Data in this exercise:

● ● ● ● ● ● ●

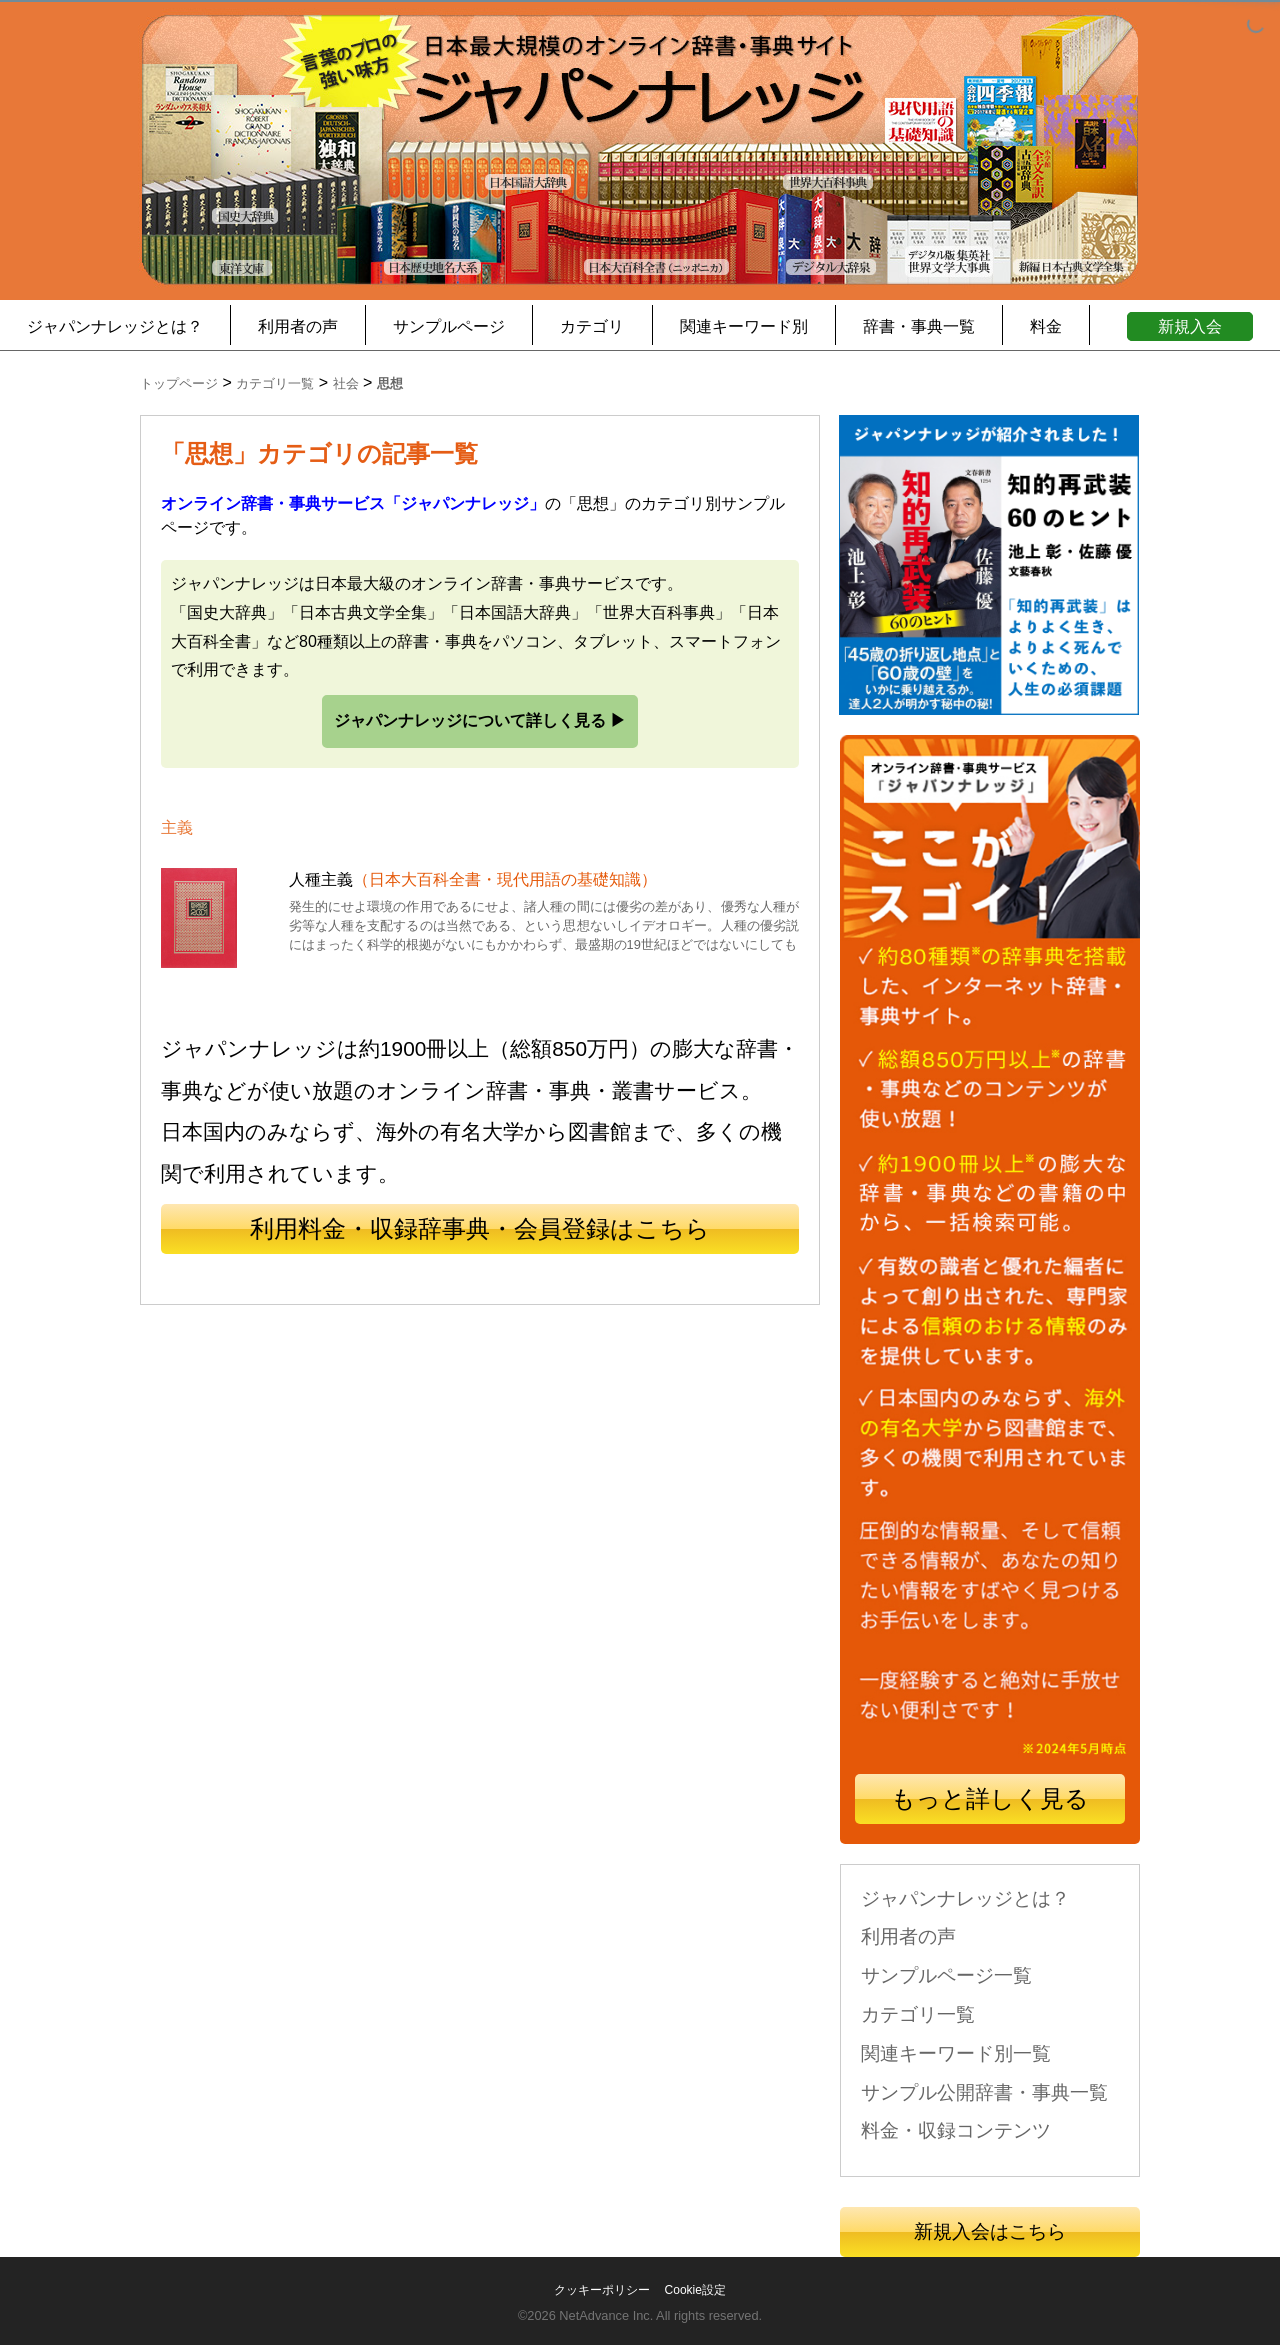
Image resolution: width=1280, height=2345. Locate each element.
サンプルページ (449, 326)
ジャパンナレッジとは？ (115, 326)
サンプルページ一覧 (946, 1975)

● ● ● ● ● ● ●

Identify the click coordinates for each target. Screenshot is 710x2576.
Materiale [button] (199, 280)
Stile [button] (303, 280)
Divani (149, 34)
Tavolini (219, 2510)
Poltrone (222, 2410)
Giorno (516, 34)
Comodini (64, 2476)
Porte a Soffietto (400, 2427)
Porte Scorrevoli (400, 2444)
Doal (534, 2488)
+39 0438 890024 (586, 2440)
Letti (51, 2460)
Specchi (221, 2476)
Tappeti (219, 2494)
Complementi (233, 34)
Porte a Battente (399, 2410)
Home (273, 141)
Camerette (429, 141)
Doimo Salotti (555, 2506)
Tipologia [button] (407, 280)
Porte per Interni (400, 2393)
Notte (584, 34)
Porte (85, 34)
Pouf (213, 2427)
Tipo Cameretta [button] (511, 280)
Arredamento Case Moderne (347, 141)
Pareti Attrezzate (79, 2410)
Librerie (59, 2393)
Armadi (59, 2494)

● ● ● ● ● ● ●

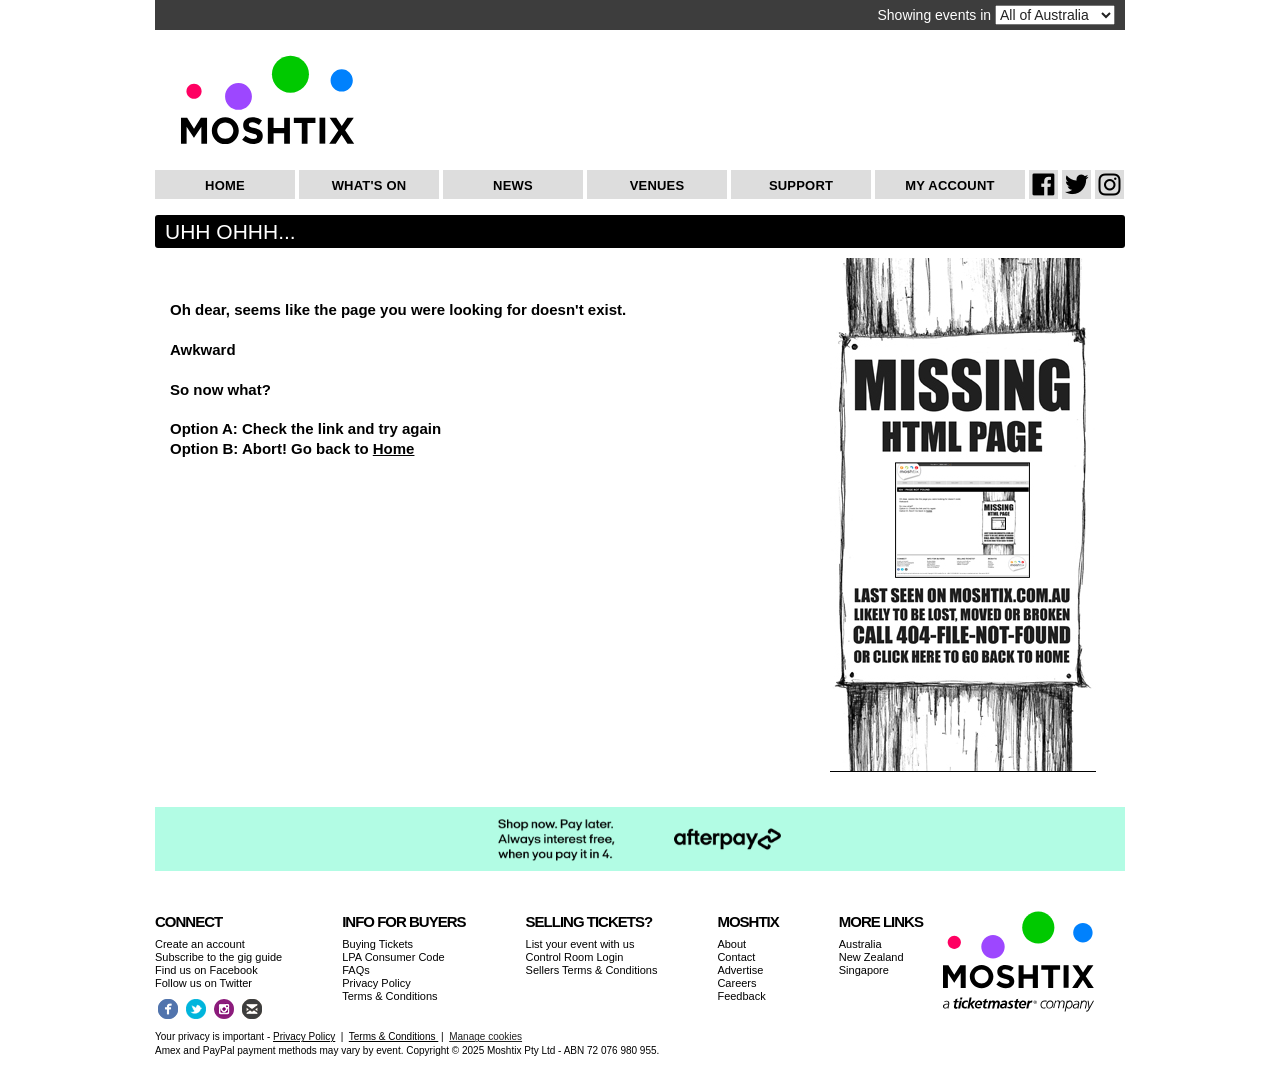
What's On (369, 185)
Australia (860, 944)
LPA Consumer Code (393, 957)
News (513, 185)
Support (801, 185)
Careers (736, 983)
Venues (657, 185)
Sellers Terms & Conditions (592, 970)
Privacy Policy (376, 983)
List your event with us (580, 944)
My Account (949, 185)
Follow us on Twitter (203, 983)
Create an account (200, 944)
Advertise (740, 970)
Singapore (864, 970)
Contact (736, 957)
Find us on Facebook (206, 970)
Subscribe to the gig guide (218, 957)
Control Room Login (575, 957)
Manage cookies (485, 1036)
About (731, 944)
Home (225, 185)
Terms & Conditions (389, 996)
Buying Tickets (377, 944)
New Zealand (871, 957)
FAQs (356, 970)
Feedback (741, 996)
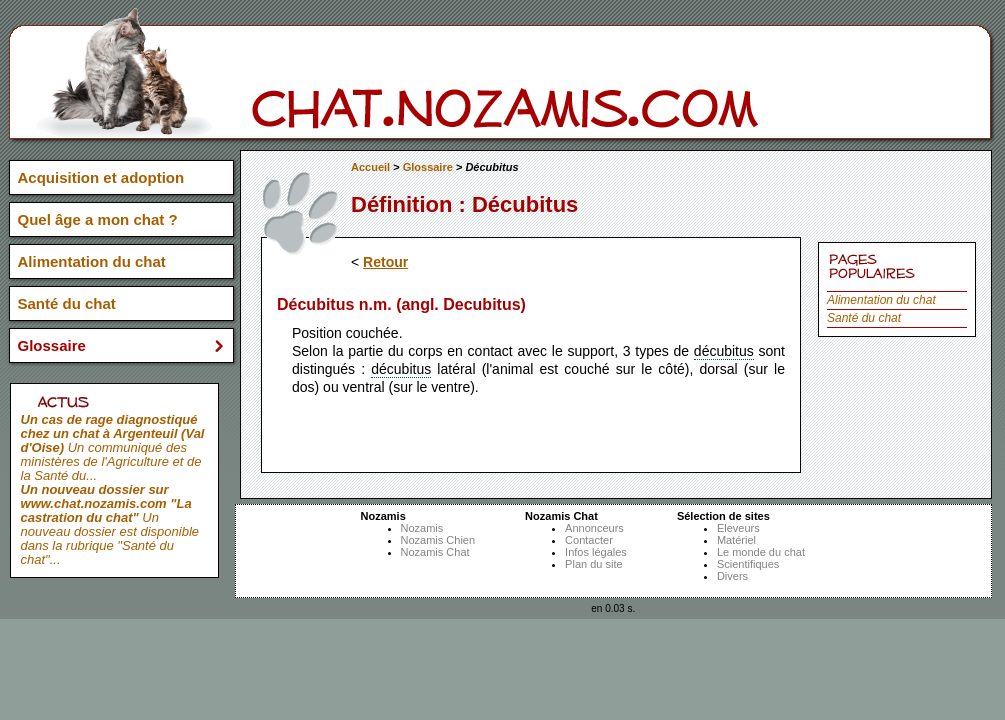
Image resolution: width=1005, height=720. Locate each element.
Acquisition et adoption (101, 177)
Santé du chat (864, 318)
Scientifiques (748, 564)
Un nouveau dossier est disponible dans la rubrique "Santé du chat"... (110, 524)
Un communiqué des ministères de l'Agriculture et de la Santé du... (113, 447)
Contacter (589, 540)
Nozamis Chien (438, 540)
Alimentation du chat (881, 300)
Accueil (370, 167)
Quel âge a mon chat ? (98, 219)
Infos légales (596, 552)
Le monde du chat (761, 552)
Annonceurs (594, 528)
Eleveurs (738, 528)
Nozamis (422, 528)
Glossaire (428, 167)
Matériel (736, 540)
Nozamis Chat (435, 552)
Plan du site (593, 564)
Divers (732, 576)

● ● ● ● ● ● ●

What is being asked:
Render the listing from the line with "Divani (149, 34)" up to and including the line with "Librerie (59, 2393)" as a Markdown table with the columns Row and Entry, numbering each line and leaving out any blank lines.

Answer to the task:
| Row | Entry |
|---|---|
| 1 | Divani (149, 34) |
| 2 | Tavolini (219, 2510) |
| 3 | Poltrone (222, 2410) |
| 4 | Giorno (516, 34) |
| 5 | Comodini (64, 2476) |
| 6 | Porte a Soffietto (400, 2427) |
| 7 | Porte Scorrevoli (400, 2444) |
| 8 | Doal (534, 2488) |
| 9 | +39 0438 890024 (586, 2440) |
| 10 | Letti (51, 2460) |
| 11 | Specchi (221, 2476) |
| 12 | Tappeti (219, 2494) |
| 13 | Complementi (233, 34) |
| 14 | Porte a Battente (399, 2410) |
| 15 | Home (273, 141) |
| 16 | Camerette (429, 141) |
| 17 | Doimo Salotti (555, 2506) |
| 18 | Tipologia [button] (407, 280) |
| 19 | Porte per Interni (400, 2393) |
| 20 | Notte (584, 34) |
| 21 | Porte (85, 34) |
| 22 | Pouf (213, 2427) |
| 23 | Tipo Cameretta [button] (511, 280) |
| 24 | Arredamento Case Moderne (347, 141) |
| 25 | Pareti Attrezzate (79, 2410) |
| 26 | Librerie (59, 2393) |